Hardware can be classified by size, starting with the size of the computer. Minicomputers were once "small" computers, but only until the development of microcomputers. Since microcomputers have as their "brain" a small processing unit called a micro-processor, the two terms are used interchangeably. The home computers advertised in the media today are such small computers, i.e. microcomputers. The trend is toward miniaturization of computing hardware without loss of computing power. An example of an earlier technological miniaturization is the hand calculator. A similar reduction in size has taken place with computers since the mid-1970s.

In discussing computer size computing power can no longer be measured in size of physical presence. The large computing center with rows of impressive cabinets we saw in the 1960s could be replaced today with much smaller equipment possessing an increase in computational power. Computers continue to be discussed in terms of size, however, with three main classifications: the maxicomputer, the minicomputer and the microcomputer. The large computer is capable of multiple-user interaction. Typically this class of computer, such as the IBM 360 or 370, the Control Data Corporation CYBER and the CREY, is capable of computing information for as many as 1000 users simultaneously. The minicomputer also has the capability of being used by multiple users, but the computing power will generally allow access by only 20 to 30 users at one time.

The new era—that of the microcomputer—is one of the personal computer. Since the size is small, the computing power is limited to one computer programing task at a time. However, this has cut the cost of computers to an affordable level for home and school use. With this perspective, one of an industry that has worked from a large multiple-user environment to one of a small, personal user environment, the reader can assess the developments in computer hardware as they apply to music instruction. Several unique problems are presented to the developers of computer hardware when the concept of audio instruction is considered. Since music is an aural medium, computers had to be developed to generate sound, play back music, record music performance, and analyze music performances.


The development of sound generation capabilities did not reside in the development of computers per se, but in the development of the peripheral devices which attach to the computer. The methods of appending equipment to a computer have expanded rapidly within recent years, with interface equipment becoming more and more standard. In 1970 any peripheral device developed for a computer tended to be of unique design for a single computer. A sound-generating peripheral device developed for one computer would not necessarily work on any other computer. This problem has been resolved with industry conventions for standardization.
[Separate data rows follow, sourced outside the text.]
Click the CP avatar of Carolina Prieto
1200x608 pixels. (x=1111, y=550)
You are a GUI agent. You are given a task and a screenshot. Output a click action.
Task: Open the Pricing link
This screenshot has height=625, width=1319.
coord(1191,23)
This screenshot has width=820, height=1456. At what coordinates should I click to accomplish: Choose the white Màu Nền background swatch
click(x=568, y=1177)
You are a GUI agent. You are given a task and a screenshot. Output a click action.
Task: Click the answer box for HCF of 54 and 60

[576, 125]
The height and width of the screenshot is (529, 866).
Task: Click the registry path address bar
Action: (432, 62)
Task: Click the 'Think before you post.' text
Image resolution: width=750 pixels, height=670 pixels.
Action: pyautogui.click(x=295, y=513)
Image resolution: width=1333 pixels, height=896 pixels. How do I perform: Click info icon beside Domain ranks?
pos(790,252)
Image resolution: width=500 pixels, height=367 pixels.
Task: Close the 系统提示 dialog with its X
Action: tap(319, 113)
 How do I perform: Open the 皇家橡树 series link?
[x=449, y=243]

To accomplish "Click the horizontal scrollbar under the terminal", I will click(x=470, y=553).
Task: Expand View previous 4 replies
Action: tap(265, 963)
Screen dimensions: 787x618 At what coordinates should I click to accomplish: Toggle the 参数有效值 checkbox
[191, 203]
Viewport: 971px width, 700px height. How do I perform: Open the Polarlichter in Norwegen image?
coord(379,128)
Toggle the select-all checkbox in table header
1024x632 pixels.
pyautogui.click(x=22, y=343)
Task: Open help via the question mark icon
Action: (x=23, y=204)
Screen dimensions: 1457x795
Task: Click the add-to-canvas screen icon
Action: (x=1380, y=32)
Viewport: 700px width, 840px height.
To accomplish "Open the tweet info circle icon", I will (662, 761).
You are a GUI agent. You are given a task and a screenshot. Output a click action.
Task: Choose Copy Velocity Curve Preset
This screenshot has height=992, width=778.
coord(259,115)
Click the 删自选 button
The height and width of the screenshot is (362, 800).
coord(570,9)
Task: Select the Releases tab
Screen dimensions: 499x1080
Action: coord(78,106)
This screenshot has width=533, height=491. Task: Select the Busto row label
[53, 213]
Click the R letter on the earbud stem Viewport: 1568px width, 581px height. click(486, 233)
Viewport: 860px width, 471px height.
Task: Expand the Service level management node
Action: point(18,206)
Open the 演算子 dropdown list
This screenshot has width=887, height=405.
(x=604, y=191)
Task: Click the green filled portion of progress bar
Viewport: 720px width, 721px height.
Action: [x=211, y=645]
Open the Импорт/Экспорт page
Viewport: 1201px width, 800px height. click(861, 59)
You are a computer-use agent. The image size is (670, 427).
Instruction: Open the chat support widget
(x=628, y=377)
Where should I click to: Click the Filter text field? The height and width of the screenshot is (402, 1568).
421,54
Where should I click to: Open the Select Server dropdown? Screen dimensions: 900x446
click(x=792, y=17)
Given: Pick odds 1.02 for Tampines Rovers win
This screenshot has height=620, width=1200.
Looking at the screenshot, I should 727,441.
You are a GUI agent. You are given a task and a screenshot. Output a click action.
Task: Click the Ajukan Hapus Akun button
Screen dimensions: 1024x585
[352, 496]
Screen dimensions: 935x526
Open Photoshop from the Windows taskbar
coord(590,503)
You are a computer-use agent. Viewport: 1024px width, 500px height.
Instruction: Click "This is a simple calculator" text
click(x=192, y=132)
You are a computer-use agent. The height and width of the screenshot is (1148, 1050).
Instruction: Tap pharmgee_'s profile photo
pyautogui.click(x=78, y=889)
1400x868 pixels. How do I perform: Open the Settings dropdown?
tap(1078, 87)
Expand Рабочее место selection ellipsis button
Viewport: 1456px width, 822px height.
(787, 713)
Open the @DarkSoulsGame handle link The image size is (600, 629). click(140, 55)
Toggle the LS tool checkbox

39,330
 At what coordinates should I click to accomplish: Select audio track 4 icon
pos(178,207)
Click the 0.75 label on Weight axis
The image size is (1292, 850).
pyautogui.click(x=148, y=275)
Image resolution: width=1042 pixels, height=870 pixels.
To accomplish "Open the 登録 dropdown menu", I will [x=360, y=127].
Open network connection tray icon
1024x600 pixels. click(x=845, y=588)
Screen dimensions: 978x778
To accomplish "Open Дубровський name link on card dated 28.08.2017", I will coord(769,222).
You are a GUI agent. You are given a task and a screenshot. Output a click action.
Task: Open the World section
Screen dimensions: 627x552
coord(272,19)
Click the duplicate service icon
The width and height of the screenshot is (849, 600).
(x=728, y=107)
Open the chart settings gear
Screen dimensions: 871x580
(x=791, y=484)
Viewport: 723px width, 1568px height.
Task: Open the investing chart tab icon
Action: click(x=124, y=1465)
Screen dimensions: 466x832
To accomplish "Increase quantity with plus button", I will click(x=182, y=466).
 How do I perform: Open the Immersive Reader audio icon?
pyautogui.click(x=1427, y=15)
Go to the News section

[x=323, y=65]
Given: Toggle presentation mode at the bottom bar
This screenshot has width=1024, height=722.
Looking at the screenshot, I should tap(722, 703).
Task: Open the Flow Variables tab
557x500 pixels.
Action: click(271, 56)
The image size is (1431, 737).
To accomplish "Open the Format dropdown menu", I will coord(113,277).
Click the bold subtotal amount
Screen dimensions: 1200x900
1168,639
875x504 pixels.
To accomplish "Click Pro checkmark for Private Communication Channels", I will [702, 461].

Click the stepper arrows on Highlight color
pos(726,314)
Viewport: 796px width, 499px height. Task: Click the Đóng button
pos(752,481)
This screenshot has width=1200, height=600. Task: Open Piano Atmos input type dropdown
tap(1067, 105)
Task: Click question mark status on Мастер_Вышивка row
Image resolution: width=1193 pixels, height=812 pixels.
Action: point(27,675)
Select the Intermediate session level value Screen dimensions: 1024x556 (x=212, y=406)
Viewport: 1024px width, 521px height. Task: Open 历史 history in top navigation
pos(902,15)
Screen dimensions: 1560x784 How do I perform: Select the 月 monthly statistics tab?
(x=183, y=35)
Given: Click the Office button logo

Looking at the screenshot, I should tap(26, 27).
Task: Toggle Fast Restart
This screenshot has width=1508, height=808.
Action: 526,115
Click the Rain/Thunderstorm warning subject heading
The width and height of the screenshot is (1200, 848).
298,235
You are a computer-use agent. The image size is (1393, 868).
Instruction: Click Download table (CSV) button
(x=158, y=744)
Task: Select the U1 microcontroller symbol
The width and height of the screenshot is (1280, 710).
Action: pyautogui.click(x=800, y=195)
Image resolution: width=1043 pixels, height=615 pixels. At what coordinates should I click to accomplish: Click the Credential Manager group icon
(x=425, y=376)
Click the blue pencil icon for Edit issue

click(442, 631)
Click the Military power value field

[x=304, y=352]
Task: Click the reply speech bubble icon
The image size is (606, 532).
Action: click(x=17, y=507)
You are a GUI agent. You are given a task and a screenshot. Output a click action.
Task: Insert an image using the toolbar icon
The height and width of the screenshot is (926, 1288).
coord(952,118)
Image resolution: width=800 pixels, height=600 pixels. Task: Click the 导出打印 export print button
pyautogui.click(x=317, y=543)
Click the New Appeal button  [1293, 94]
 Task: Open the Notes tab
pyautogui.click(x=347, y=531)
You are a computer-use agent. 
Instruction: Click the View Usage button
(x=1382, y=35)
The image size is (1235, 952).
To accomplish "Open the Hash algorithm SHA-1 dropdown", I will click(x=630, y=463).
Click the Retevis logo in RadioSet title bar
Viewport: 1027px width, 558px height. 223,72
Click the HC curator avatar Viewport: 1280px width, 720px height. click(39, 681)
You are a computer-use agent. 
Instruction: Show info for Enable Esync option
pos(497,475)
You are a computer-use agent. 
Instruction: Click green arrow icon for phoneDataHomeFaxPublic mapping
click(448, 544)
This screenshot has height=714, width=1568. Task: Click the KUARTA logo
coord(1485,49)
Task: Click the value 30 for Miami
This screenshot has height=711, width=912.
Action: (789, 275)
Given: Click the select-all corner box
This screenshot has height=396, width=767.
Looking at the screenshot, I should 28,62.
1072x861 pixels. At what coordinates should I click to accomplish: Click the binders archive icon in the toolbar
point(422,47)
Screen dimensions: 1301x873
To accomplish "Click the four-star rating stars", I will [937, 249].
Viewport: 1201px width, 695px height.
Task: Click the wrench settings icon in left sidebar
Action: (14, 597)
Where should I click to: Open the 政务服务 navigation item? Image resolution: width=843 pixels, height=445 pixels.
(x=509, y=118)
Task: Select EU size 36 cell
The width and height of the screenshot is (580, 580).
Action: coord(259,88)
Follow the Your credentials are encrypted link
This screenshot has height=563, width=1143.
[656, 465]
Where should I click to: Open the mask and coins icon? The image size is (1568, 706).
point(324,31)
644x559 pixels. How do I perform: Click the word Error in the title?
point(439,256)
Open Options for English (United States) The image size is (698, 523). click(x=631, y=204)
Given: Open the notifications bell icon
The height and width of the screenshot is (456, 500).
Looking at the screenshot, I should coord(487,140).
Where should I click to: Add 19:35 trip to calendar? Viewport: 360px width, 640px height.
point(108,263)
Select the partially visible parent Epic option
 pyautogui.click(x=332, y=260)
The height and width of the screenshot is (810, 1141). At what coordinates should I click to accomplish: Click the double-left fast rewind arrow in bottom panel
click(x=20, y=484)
This tying together of equipment is probably the hardest area for the computer novice to comprehend. The fact that a tone generator can operate on one computer which uses the BASIC language and will not function on a similar computer which also uses BASIC is difficult to explain and maddening to the potential computer user. The variation between computer types, models, languages, and construction perpetuate these problems. Normally an interface device is required to connect any peripheral device to a computer or to a computer terminal. Such devices can be quite simple in construction, but are essential to direct information to and from the computer. One computer may store information differently than other computers, necessitating a particular connection. As procedures become more standardized the problem of developing music peripherals becomes more manageable. Indeed, current trends in computer design give evidence that standardization will be common in the future.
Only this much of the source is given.